### Assigned task:
In your copy of the listing below, reproduce each word exactly and include no pictures.

-------------------------

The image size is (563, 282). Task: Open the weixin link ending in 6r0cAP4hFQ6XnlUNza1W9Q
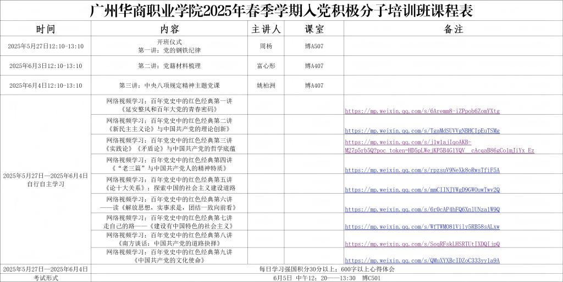pyautogui.click(x=422, y=210)
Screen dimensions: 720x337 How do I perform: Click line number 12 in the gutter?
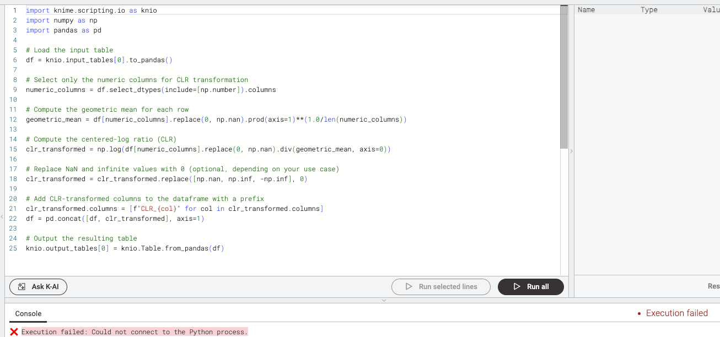13,119
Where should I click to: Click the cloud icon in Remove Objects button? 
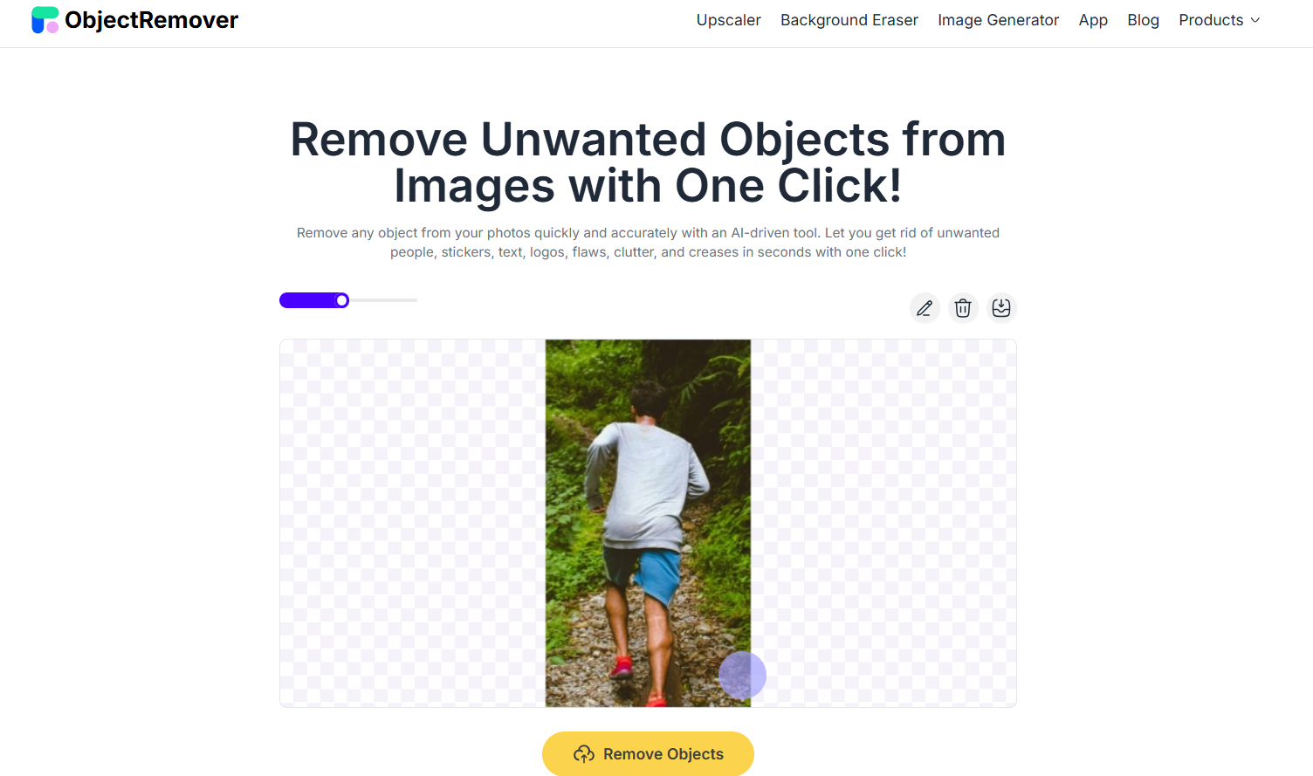pos(584,754)
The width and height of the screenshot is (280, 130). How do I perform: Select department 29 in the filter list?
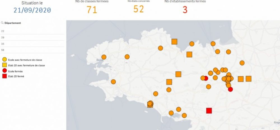(x=3, y=37)
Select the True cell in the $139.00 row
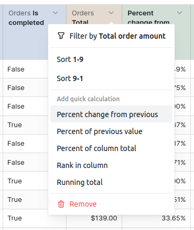The image size is (194, 230). pyautogui.click(x=35, y=218)
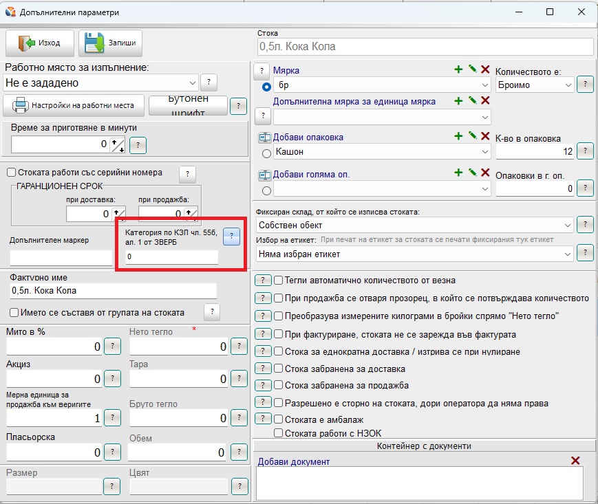Click into the Фактурно име text field
The width and height of the screenshot is (598, 504).
pos(114,291)
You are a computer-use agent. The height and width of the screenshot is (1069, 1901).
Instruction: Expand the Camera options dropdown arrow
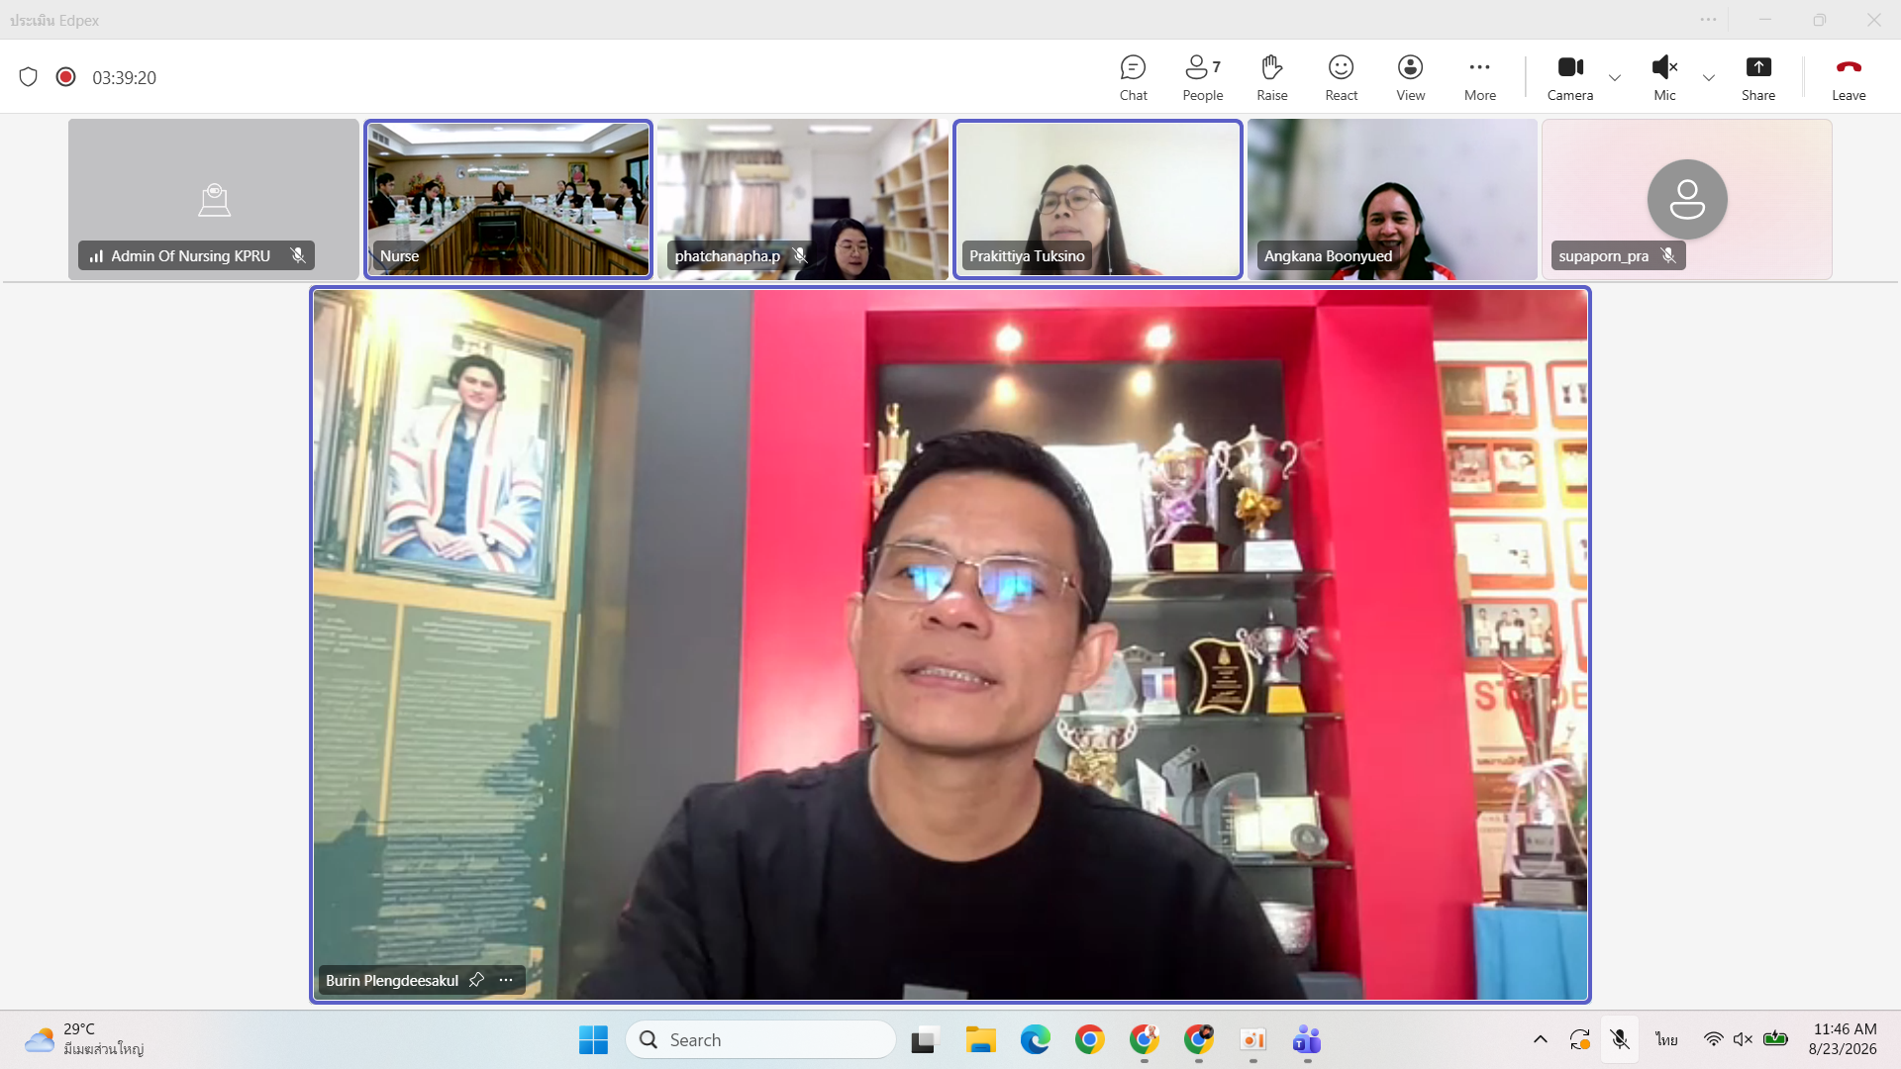1614,78
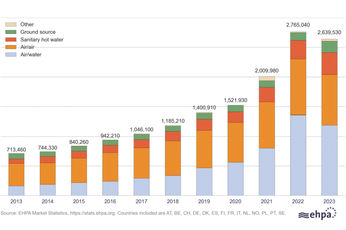
Task: Click the Air/air legend color swatch
Action: 11,47
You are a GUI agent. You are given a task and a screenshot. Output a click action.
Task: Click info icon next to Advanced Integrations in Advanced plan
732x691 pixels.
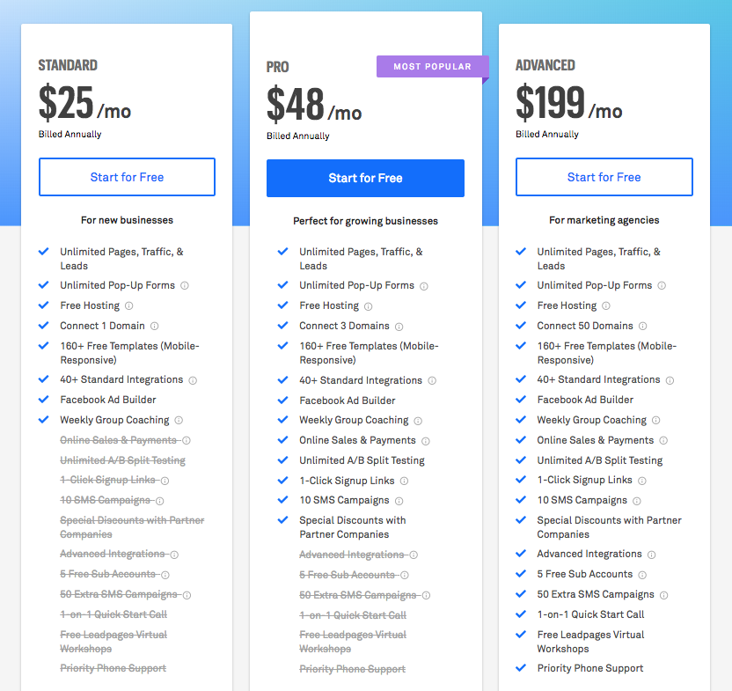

-------------------------

### Exercise answer:
The image size is (563, 282). Task: Open the weixin link ending in 6r0cAP4hFQ6XnlUNza1W9Q
pyautogui.click(x=422, y=210)
Screen dimensions: 720x337 How do I perform: Click line number 12 in the gutter?
13,119
Where should I click to: Click the cloud icon in Remove Objects button? 
pos(584,754)
The width and height of the screenshot is (280, 130). How do I perform: Select department 29 in the filter list?
(x=3, y=37)
Select the True cell in the $139.00 row
The image size is (194, 230). pyautogui.click(x=35, y=218)
Click into the Фактурно име text field
The width and height of the screenshot is (598, 504).
pos(114,291)
You are a computer-use agent. The height and width of the screenshot is (1069, 1901).
Instruction: Expand the Camera options dropdown arrow
1614,78
Task: Click the Air/air legend color swatch
Action: 11,47
You are a GUI agent. You are given a task and a screenshot. Output a click action.
Task: Click info icon next to Advanced Integrations in Advanced plan
732x691 pixels.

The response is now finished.